As Stocker explained, sometimes more than one officer uses force on an individual during an incident, so there will be more force reports than incidents. Two of the allegations that were sustained came from within the department.

Leading up to June, the APD recorded 34 incidents of officer use of the controversial vascular neck restraint, or VNR.

Then came George Floyd’s death in Minneapolis and protests that roiled the nation.

“In June, as a command group, we discussed this, and we paused the use of VNR, and it’s only available for officers to use now in deadly-force types of situations,” Stocker said. “In the past with VNR, we’ve probably had somewhere around 50 to 65 uses of VNR. We are not using that right now in our agency.”

The report lists 110 take-downs, a large increase from 2019, perhaps, Stocker suggested, because officers who could no longer use the VNR turned to using this tactic instead. Officers may also use other force types during a single incident to gain control of a suspect.

Out of the 231 force reports, 81 suspects were either injured or complained of being injured, and 35 officers were injured. Most of the injuries to suspects were cuts, bruises or scrapes. In 2020, there were no broken bones. There were also nine canine applications.

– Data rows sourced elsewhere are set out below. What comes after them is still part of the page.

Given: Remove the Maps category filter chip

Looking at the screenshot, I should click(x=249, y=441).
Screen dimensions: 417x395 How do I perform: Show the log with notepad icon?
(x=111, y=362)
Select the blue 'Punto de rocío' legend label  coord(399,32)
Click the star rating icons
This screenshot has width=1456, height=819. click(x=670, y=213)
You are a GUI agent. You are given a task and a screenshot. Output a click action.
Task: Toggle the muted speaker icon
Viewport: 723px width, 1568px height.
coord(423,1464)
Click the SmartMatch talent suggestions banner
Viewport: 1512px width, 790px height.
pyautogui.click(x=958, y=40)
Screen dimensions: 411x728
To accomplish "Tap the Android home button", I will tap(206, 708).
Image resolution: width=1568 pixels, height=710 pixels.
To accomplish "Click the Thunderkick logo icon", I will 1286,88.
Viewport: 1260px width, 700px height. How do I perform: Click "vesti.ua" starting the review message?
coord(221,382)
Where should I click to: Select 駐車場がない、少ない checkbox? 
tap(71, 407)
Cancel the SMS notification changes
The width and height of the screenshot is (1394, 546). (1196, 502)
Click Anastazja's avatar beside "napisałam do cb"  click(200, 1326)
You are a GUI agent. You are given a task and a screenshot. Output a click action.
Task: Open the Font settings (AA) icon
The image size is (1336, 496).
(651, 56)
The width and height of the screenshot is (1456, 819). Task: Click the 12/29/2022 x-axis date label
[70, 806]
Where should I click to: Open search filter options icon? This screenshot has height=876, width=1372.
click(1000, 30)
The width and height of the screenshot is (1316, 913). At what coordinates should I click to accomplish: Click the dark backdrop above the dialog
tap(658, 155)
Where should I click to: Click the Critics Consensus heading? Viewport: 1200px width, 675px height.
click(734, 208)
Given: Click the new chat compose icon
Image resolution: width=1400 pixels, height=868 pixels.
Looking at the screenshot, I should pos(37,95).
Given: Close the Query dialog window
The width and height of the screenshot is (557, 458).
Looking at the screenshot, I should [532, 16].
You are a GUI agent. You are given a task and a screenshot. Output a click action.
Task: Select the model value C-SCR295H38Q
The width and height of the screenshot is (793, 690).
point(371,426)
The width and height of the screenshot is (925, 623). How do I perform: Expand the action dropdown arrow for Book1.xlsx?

There was one fatal officer involved shooting in December. An Auburn police officer shot and killed Nicholas Ellingson on Dec. 17 when, according to police, Ellingson, who had a warrant out for his arrest, drew a handgun and pointed it at officers.


In 2020, the APD issued 167 commendations of various types that recognize members of the police department who act or perform in a manner that is outstanding or beyond what is normally expected.

Among the types are general commendation, when the employee receives a positive recognition from the public or from another member of the department.

Another is a letter of commendation. This award recognizes that an APD employee has performed a commendable act that is “worthy and above and beyond” what would normally be expected of them, Stocker said.

The highest honor is the medal of valor, which recognizes an employee who has “performed an act of extreme courage that is beyond the normal demand for their service, with substantial risk to their physical being,” risk that only existed during the incident but that the employee was aware of.

No medals of valor were awarded in 2020.

“It’s pretty rare that an officer receives the medal of valor,” Stocker said, noting that one officer has already received that high honor in 2021 because of the officer’s exemplary actions during a SWAT incident Feb. 13 that involved a hostage situation with a child.

There were three medals of distinction awarded in 2020. Just below the medal of valor, this medal recognizes an employee who has displayed great courage in the performance of his or her duties, where risk to the officer’s physical safety existed, but for whatever reason the actions don’t quite rise to meet the criteria for a medal of valor.

Two of the 2020 Medal of Distinction awards relate to another SWAT incident with a hostage situation, when a suspect fired two rounds at officers out a window.

Lifesaving medals: 10 awarded in 2020. This medal recognizes an act performed personally by an officer, when a competent medical authority has confirmed that the officer actually saved a human life or prolonged that person’s life “beyond the day of extraordinary circumstances.”

Merit medal: none awarded in 2020. This medal recognizes individuals who distinguish themselves by displays excellence in a tactical situation. Two, however, have already been awarded this honor in 2021.